I would like to to applaud the editorial by Peter J. McDonnell, MD, on the “Ocular effects of autoimmunity” (Ophthalmology Times, June 15, 2018). Not only did this editorial broaden the playing field in trying to take away the sting of the “mystery of unknown etiology” of diagnosis but it also suggested alternate mechanisms for ophthalmic pathophysiology, say from the standpoint of latent Epstein-Barr (EB) virus infection, early and later transcription factor and immune response.
This type of thinking and research in ophthalmology has begun and may be achieving more comprehensive discussion. For example, in 20031 to understand the role of oxidative damage in agerelated macular degeneration (AMD), Gu et al. found carboxyethylpyrrole protein adducts from free radical oxidation of docosahexaenoic acid lipids, also found in drusen, to be more abundant in AMD patients than normal human donors.

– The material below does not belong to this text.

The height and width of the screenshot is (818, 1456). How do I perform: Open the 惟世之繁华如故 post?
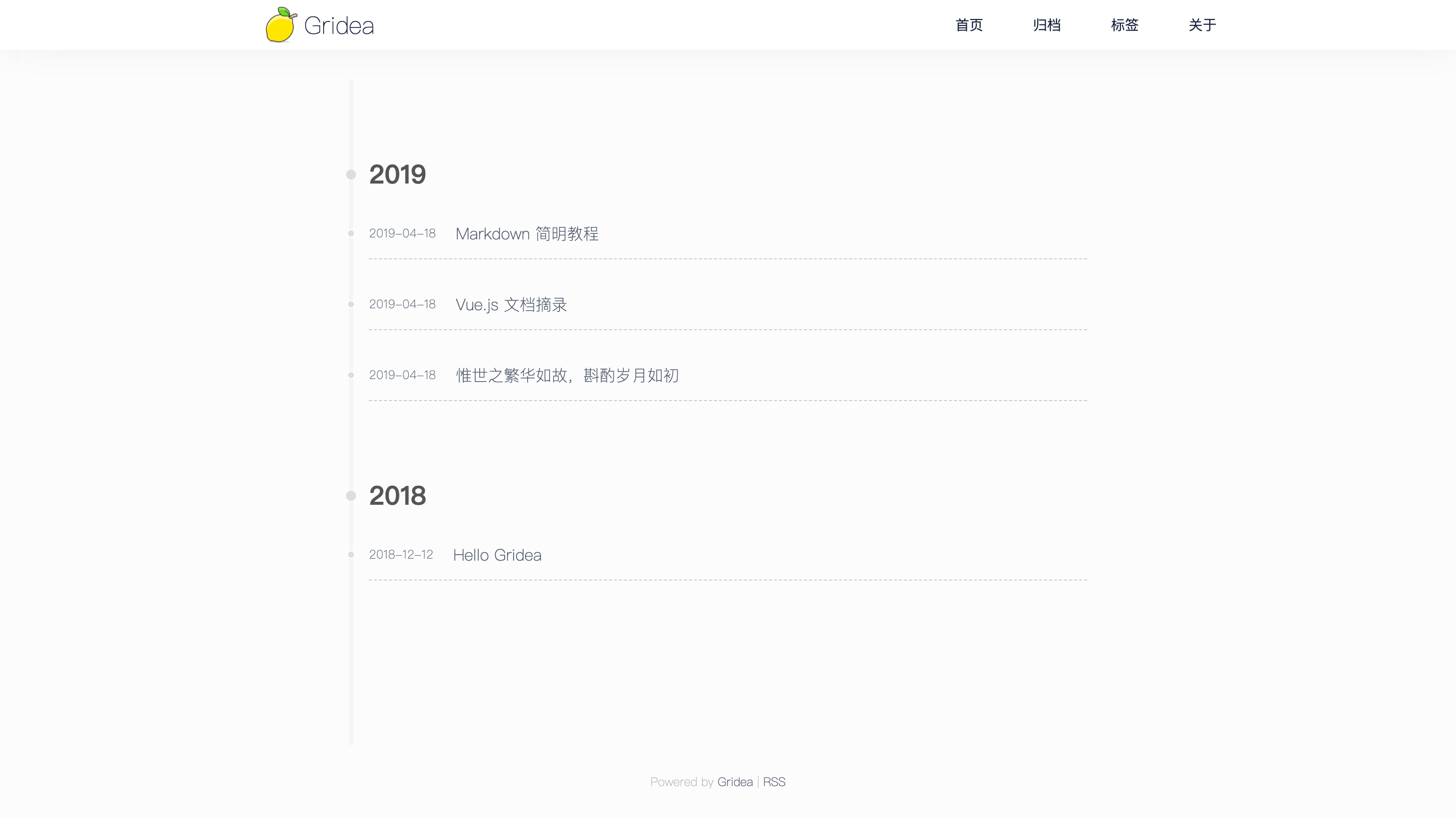click(x=567, y=376)
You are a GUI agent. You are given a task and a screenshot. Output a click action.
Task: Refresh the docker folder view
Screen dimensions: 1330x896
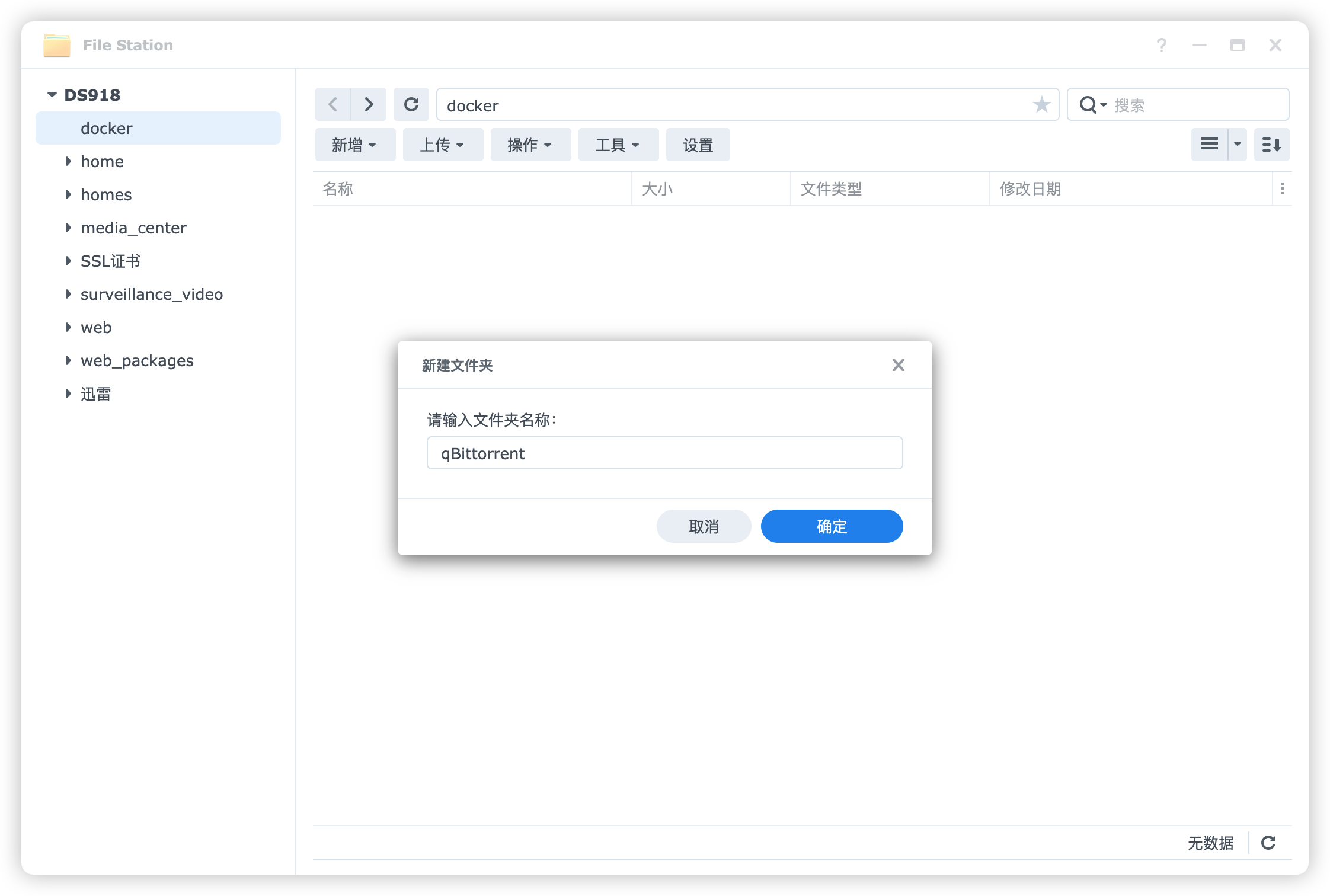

Given the progressive oxidative stress damage to the cone membranes and retinal pigment epithelium (RPE) with AMD perhaps yet additional lipoprotein breakdown products that produce adducts and immune deposits under or above Bruch’s membrane, these breakdown products with autoimmune potential could possibly be a source for antibody removal in the form of vaccines or more specific antiinflammatory drugs.
Others2,3,4,5 more recently have raised similar issues about drusen composition with immunoreactivities to apolipoprotein E, amyloid beta, Complement component C5, vitronectin, and others from chronic inflammation that may prompt retinal antibody and autoantibody and autoimmune reactions, in addition to chronic Complement and inflammatory mediator response in AMD.
In a similar vein to the EB virus infection that is discussed, there is also recent evidence in Alzheimer’s disease6 and AMD7 that human herpes virus 6A perhaps by downregulating CD46 after it docks with it on astrocytes surfaces, can lead to complement activation (as it does with MS leading to oligoclonal antibodies).
The loss or reduction of CD46 is one of the earliest retinal RPE changes on the way to geographic atrophy.7 As you point out, generations from now people will say: “Autoimmunity, of course..."
Joseph W. Eichenbaum, MD, MPH is an adjunct associate professor ophthalmology atMt. Sinai School of Medicine New York, NY.
1. Gu X, Meer SG, Miyagi M, Rayborn ME, Hollyfield JG et al. Carboxyethylpyrrole protein adducts and autoantibodies, biomarkers for age-related macular degeneration. J Biol Chem. 2003;278:42027-42035.
2. Umeda S, Suzuki MT, Okamoto H, Ono F, Mizota A, Terao K, Yoshikawa Y, Tanaka Y, Iwata T. Molecular composition of drusen and possible involvement of anti-retinal autoimmunity in two different forms of macular degeneration in cynomolgus monkey (Macaca fascicularis) FASEB J. 2005b;19:1683–1685.
3. Morohoshi K, Goodwin AM, Ohbayashi M, Ono SJ. Autoimmunity in retinal degeneration: autoimmune retinopathy and age-related macular degeneration. J Autoimmun. 2009;33:247-254.
4. Adamus G. Are anti-retinal autoantibodies a cause or a consequence of retinal degeneration in autoimmune retinopathies? Front Immunol. 2018;9:765. doi: 10.3389/ fimmu.2018.00765.
5. Lashkari K, Teague G, Chen H, Lin YQ, Kumar S, McLaughlin MM, López FJ. A monoclonal antibody targeting amyloid beta restores complement factor I bioactivity: Potential implications in age-related macular degeneration and Alzheimer’s disease. PLoS One. 2018;13:e0195751.
6. Readhead B et al. Multiscale analysis of independent Alzheimer’s cohorts finds disruption of molecular, genetic, and clinical networks by human herpes virus. Neuron. 2018;99:64-82
7. Fierz W. Age-related macular degeneration: A connection between human herpes virus-6A-induced CD46 downregulation and complement activation? Front Immunol. 2017;17;1314. Epub 2017 Oct 17.